When I was in Boston there was a soldier from the Whitey Bulger gang, a guy named John Marazano, not sure I have spelled that right.  Anyway, I like it was Marazano who had made a deal with prosecutors in regard to the murder or the businessman in Oklahoma that, in exchange for his testimony in that case, he could not be prosecuted for any OTHER crimes in which he implicated himself while testifying in that case.   His lawyer spotted the opening, and, in cross examination or possibly re-direct, led him through all of the murders he had committed. . . and did you kill THIS guy, as a part of this ongoing criminal enterprise?   And did you kill this other guy?   Got him to confess to 20-some murders while on the stand in that case, making the prosecutors unable to prosecute him for those crimes.  (They eventually, years later, came after him for some RELATED offenses, so he did do SOME prison time for the crimes.)
 
Anyway, while I was living in Boston Marazano was free and clear, and he would occasionally appear on talk shows, not exactly talking about his murders but in general about his crimes.  He was church-going man, seriously, and gave off the appearance of a normal laborer, somebody you would hire to fix your electricity without giving it a second thought.   He HATED being described as a "hit man", and insisted that he never killed anyone for money.  He wasn't paid to kill any of these people; he just did what he was told to do to protect his friends.  
 
But if you follow it through. . .while it may be true that he was not directly paid to kill any of these people. . .it is NOT true that all of the people he killed were engaged in the same business.   Some of them were killed because they WOULDN'T engage in the business, they wouldn't play ball.  
 
 
********************
 
The point I should have made yesterday, and above. . .this is where I started to go but didn't get there.   
 
The popularity of gangster movies is largely explained by the fact that they live outside the rules of normal society, and when those rules are destroyed, anything becomes possible, becomes plausible.  It opens up the landscape.   At the time that I first became "aware", MOST popular movies and most popular TV shows were Westerns or World War II movies.   Why?  The same thing.   The West was a  place were the Law had not been clearly established-which it really was--and, because the law did not place parameters on how people could act, anything was possible.   The same thing with World War II movies; wars occur at the breakdown of civilization, which makes it possible for things to happen that don't happen in ordinary life.   People can be killed; relationships can form and melt in the space of the show.   
 
By the 1970s. . .after some nitwits decided to make "realistic" war movies. . . by the mid-1960s World War II movies were falling out of fashion, replaced by "Space" movies and "Space" TV shows. . . Star Trek and Lost in Space and Star Wars, etc.   Science fiction, The Twilight Zone. . .the same thing.  It creates a place which is outside the normal rules that we all live by.  Or, going backward, the Tarzan movies of the 1930s and onward; "Tarzan" creates a space which is exempt from the normal rules of civilzation, although it has it's own rules.  The last Tarzan movie I am aware of, about 1980, postulated a "more realistic" Tarzan.  Morons; nobody wants Tarzan to be realistic.  Making it realistic kills the genre.   
 
Teen Sex comedies often involve the protaganist(s) going on car trip or going to summer camp or going on a family vacation to Brazil, going to some place where the rules don't apply, so anything becomes possible.   The same with gangster movies; it simply creates a space where the normal rules don't apply, people don't live on a budget, etc.  
 
MOST movies are crime movies in some sense.

**Raw data**
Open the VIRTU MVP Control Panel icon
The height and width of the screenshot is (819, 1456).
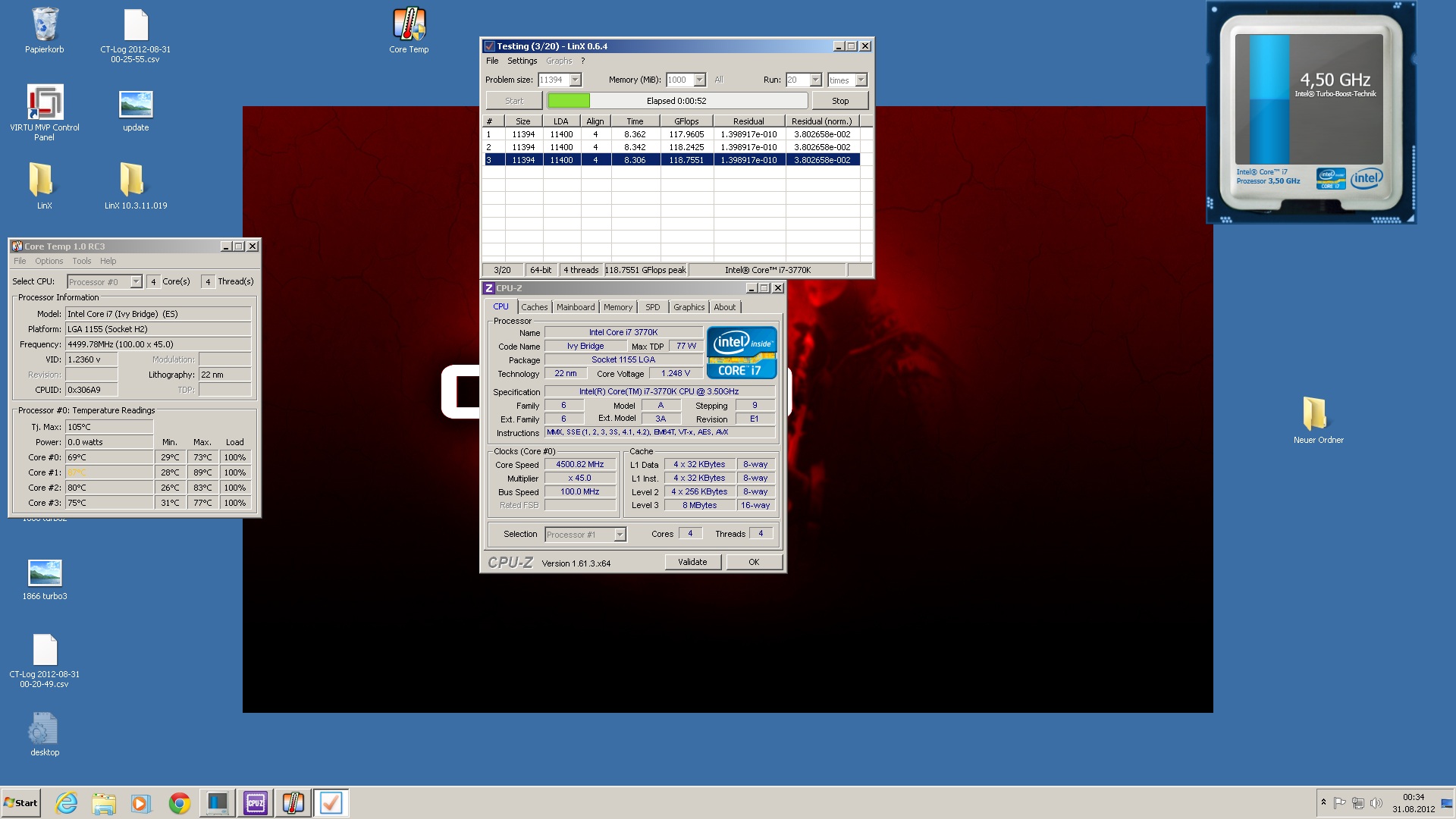pyautogui.click(x=45, y=102)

**Written tasks**
#1 According to the essay on gangster movies, what kinds of movies and TV shows were most popular when the writer first became "aware"?
#2 Reproduce the part of the essay on gangster movies starting with "Anyway, while I" and going on through "wouldn't play ball.".
The data shown above has no role here.

**Responses by task**
#1 Westerns and World War II movies.

#2
Anyway, while I was living in Boston Marazano was free and clear, and he would occasionally appear on talk shows, not exactly talking about his murders but in general about his crimes.  He was church-going man, seriously, and gave off the appearance of a normal laborer, somebody you would hire to fix your electricity without giving it a second thought.   He HATED being described as a "hit man", and insisted that he never killed anyone for money.  He wasn't paid to kill any of these people; he just did what he was told to do to protect his friends.  
 
But if you follow it through. . .while it may be true that he was not directly paid to kill any of these people. . .it is NOT true that all of the people he killed were engaged in the same business.   Some of them were killed because they WOULDN'T engage in the business, they wouldn't play ball.